§ **DOCUMENT EXCERPT**:
— Start —

The Fire and Environmental Research Applications Team (FERA) of the USDA Forest Service Pacific Northwest Research Station will be collaborating with the Pacific Southwest Region to develop a set of past, current, and future fuelbeds for the Angora Fire region using a new tool called the Fuel Characteristic Classification System (FCCS). The system will provide fuel characteristics; carbon accounting; surface fire, crown fire and available fuel potentials; and fire behavior calculations under various weather scenarios for each fuelbed developed. Following assignment of the fuelbeds to the Angora Fire landscape, levels of fire risk, smoke/pollutant production, carbon gain or loss, and threats or benefits to other resources will then be compared among the various treatment alternatives considered by the Interdisciplinary Team and Lake Tahoe Basin Management Unit vegetation and fuels management staff. This will improve the planning of restoration projects and serve as a common platform of communication among managers, decisionmakers, and the public.

Full title: Developing FCCS Fuelbeds for the Angora Fire Region

Proposal [pdf]

Lead Researchers: Roger Ottmar, Pacific Wildland Fire Sciences Lab and Hugh Safford, U.S. Forest Service Pacific Southwest Region

Typical fuelbed in ponderosa pineGoals

  1. Develop fuelbed pathways, determine a list of fuelbeds to be created, and construct fuelbeds using the FCCS that represent current and future fuel matrixes within the postfire Angora landscape.

— End —

§ **DATASET RECORDS**:
— Start —

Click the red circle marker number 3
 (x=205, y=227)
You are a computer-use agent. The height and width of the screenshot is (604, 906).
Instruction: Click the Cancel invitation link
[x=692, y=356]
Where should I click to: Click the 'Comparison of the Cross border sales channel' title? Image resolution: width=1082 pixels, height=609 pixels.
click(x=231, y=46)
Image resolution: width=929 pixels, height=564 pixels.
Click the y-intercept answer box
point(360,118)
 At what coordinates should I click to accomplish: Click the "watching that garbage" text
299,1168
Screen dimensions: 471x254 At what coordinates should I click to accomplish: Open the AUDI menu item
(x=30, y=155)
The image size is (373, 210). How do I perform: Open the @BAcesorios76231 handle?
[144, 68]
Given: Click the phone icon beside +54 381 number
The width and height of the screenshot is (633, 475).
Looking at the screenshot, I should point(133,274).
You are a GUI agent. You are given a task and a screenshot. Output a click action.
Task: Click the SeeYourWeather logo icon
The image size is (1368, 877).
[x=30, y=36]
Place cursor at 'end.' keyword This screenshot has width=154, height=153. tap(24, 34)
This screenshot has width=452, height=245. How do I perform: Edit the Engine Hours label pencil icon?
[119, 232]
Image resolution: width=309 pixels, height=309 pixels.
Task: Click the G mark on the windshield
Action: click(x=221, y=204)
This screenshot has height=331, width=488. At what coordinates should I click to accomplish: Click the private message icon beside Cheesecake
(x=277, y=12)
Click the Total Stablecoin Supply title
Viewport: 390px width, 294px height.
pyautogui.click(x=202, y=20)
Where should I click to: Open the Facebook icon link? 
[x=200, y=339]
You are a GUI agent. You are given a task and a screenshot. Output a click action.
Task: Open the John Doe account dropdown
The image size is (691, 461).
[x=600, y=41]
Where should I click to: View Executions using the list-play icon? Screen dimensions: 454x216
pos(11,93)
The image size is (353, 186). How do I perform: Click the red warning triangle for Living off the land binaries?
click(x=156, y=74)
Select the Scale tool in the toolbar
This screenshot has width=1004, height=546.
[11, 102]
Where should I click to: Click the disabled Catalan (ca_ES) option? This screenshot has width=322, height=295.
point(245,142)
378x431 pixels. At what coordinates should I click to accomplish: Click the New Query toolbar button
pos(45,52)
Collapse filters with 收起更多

— End —

§ **OBJECTIVES**:
(a) Name each thing the Angora Fire text says will be compared among the treatment alternatives.
(b) In the Angora Fire text, what is the new tool used to develop the fuelbeds called?

§ **PER-TASK ANSWERS**:
(a)
- Levels of fire risk
- Smoke/pollutant production
- Carbon gain or loss
- Threats or benefits to other resources

(b) The Fuel Characteristic Classification System (FCCS).